• [BRIEF A]
In the semi-tagging notes, which register holds the boolean argument passed to the not function?
• [BRIEF B]
Retype the part of the semi-tagging notes that starts with "Here I describe" and goes on through "(vector) returns immediately.".

• [PASSAGE TO READ]
Here I describe the design of the semi-tagging optimisation. Originally the text comes from http://hackage.haskell.org/trac/summer-of-code/ticket/48

This page reflects my current understanding on the compiler and the RTS, so if there is something wrong, just yell!

The starting point

Currently when evaluating an expression that is the scrutinee of a case:

case x of { ... }

GHC jumps to the code for (i.e. "enters") the x closure, which returns when x is evaluated. Commonly, x is already evaluated, and the code for an evaluated constructor just (vector) returns immediately.

The code for the not function:

not x = case x of
        False -> True
        True  -> False

jumps to the boolean argument, passed in R2, after pushing a case frame (the continuation of the function):

        <stack check omitted>
        R1 = R2;
        I64[Sp + (-8)] = sej_info;
        Sp = Sp + (-8);
        jump I64[R1];

Before looking at the rest of the not function, let's look at the code for the True and False closures

True_info:
        jump <address to True alternative>;

False_info:
        jump <address to False alternative>;

they just jump to the appropriate case alternative that is evaluating the closure. These addresses are calculated from the case frame that is on the top of the stack. In this case they select the alternatives from the jump table that is referred to by the not case frame. Below you see the True alternative

sej_0_alt() {
        R1 = False_closure;
        Sp = Sp + 8;
        jump <address to False alternative>;
}

and the False alternative of the not function.

sej_1_alt() {
        R1 = True_closure;
        Sp = Sp + 8;
        jump <address to True alternative>;
}

Just like the constructor closures, they jump to the appropriate branch of the case expression that is evaluating the not function.

Testing before jumping

The simplest optimisation is this. Instead of entering the closure, grab its info pointer, and follow the info pointer to get the tag. Now test the tag; if it's evaluated, don't enter the closure.

The benefit is that processors are typically faster at "test-and-jump to known location" than they are at "jump to this pointer".

• [INFORMATION PROVIDED]

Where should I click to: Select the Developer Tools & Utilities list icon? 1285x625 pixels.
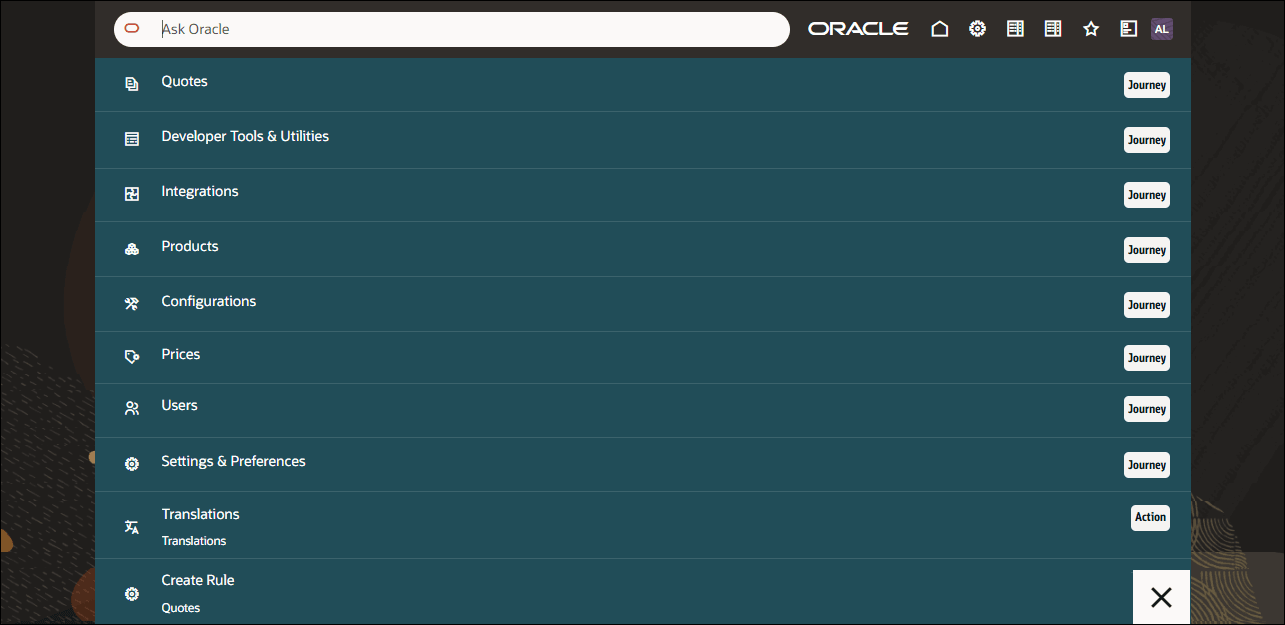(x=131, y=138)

* * *

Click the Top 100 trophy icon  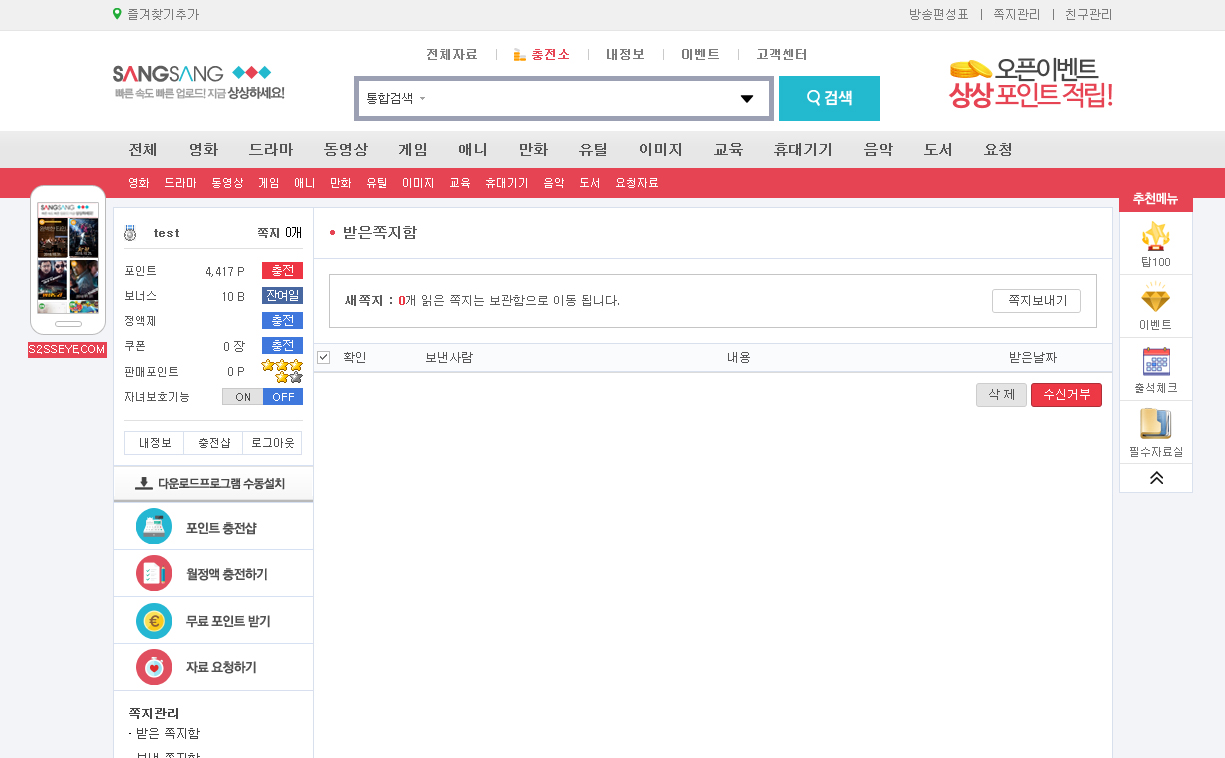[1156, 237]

• [CORRECT RESPONSE A]
R2

• [CORRECT RESPONSE B]
Here I describe the design of the semi-tagging optimisation. Originally the text comes from http://hackage.haskell.org/trac/summer-of-code/ticket/48

This page reflects my current understanding on the compiler and the RTS, so if there is something wrong, just yell!

The starting point

Currently when evaluating an expression that is the scrutinee of a case:

case x of { ... }

GHC jumps to the code for (i.e. "enters") the x closure, which returns when x is evaluated. Commonly, x is already evaluated, and the code for an evaluated constructor just (vector) returns immediately.